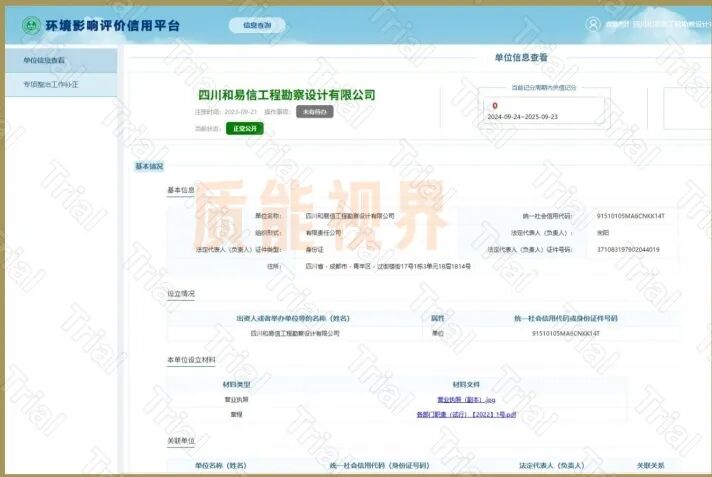Click the logged-in username text in header
Viewport: 712px width, 477px height.
coord(660,24)
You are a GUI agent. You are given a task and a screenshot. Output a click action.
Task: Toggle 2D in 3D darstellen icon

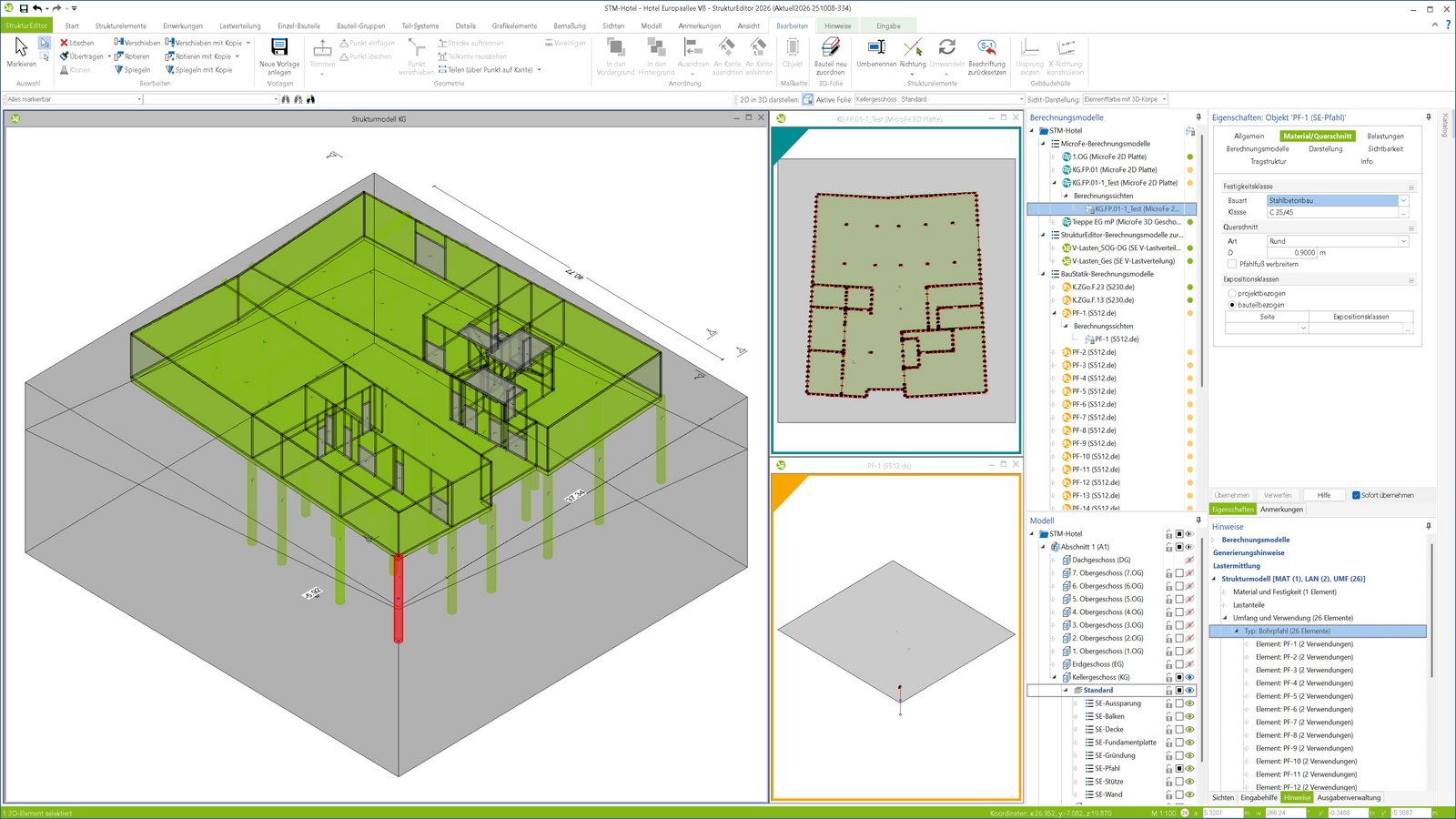tap(807, 99)
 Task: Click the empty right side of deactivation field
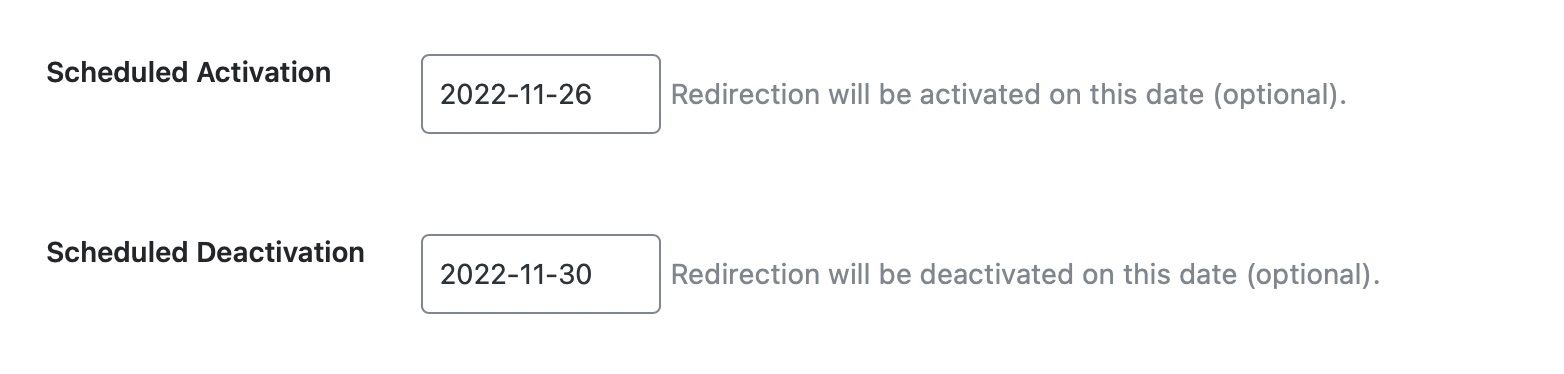(x=626, y=274)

Directions:
Rewrite all the records with "GUI agent" changed to "interface agent" and nothing else altered. Leave out the pictures.

Output of the task:
Click the logged-in username text in header
Viewport: 712px width, 477px height.
coord(660,24)
You are a interface agent. You are given a task and a screenshot. Output a click action.
Task: Toggle 2D in 3D darstellen icon

tap(807, 99)
 Task: Click the empty right side of deactivation field
(x=626, y=274)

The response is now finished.